Author's Introduction11/30/2016 15:05
Few faiths evoke as much debate as Judaism. As early as the bible, this race was persecuted. The legendary Moses leading his people across the Red Sea is an image that captivates every person who studied theology. Their history repeated itself in Spain, Russia and most recently in Germany. Anti-Semitism became the bread and butter of every populist belief and the consequences have been death, suffering and discrimination in all its forms. Why should it be that a race can engender such hatred and distrust?
Most commonly, the response is that Jews are people who monopolize the positions of power and have consistently been able to excel whether it be in the arts, commerce and power. This does not stick with Europe of the thirties. Jews of every social strata were sent to the camp. In Israel today, the typical Jew is working or middle class. It is true that there is an over-representation of Jews in positions of power, but this is again a result of history rather than race. As a people under oppression, its survivors had to work harder and had no access to the comfortable professions of the army and civil service. In short, oppression resulted in their excellence.
Orthodox Jews believe they are a chosen people and their Torah affirms this. For them, their right to Israel was a birth-right authorized by Yahweh and the Old Testament relates the fables of their struggle to establish this right. That Noah’s flood myth appears in countless religions, including Utnapishtin in ancient Sumer, Coxcoxtli in Aztec and Manu in Hindu, does not get consideration. As with all religions, the mythology is not unique and so why should the Torah be considered exclusive?

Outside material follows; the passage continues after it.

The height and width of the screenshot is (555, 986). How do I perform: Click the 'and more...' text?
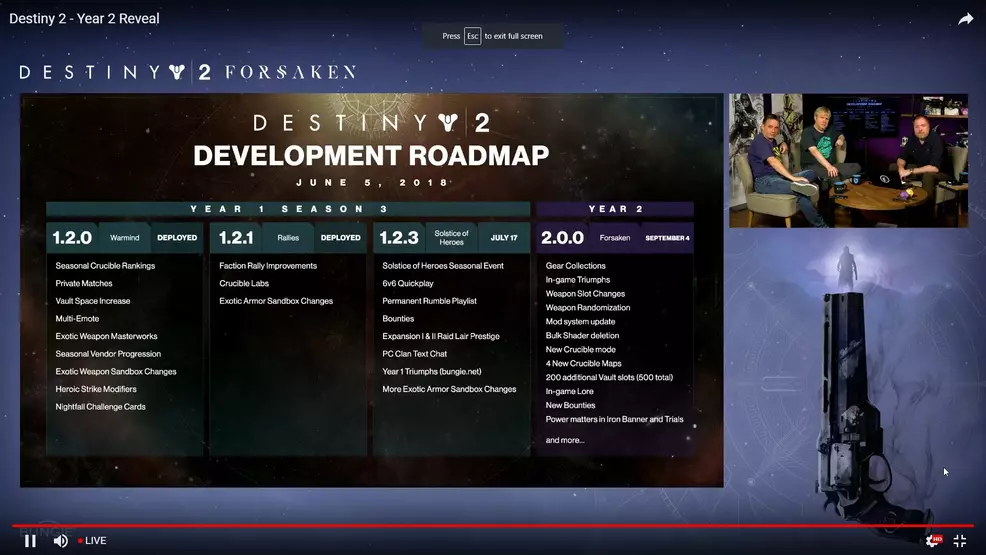(565, 440)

Our story follows the creation of Israel, seeing it from several perspectives. At the start of the plot, our protagonists suffer the ravages of Nazi philosophy that saw its climax in the persecution of the Hungarian Jews. This strengthened the resolve of Jewish people to hold the British to their WWI promise to give them Palestine. On one hand, we see the incumbent Matthew Dixon who tries and fails to maintain the colonial British Empire. Rudi Bastler attempts to create Noah’s Ark and finds that its consequences visit him later in life as he becomes a pawn in the political struggles of the new country. Daniel like his biblical namesake joins Irgun, a terrorist organization that forced the British to withdraw. Mihael pursues his empty course of revenge and finds himself exiled. Finally Avram, like Abraham the father, prevails with diplomacy to found the new state.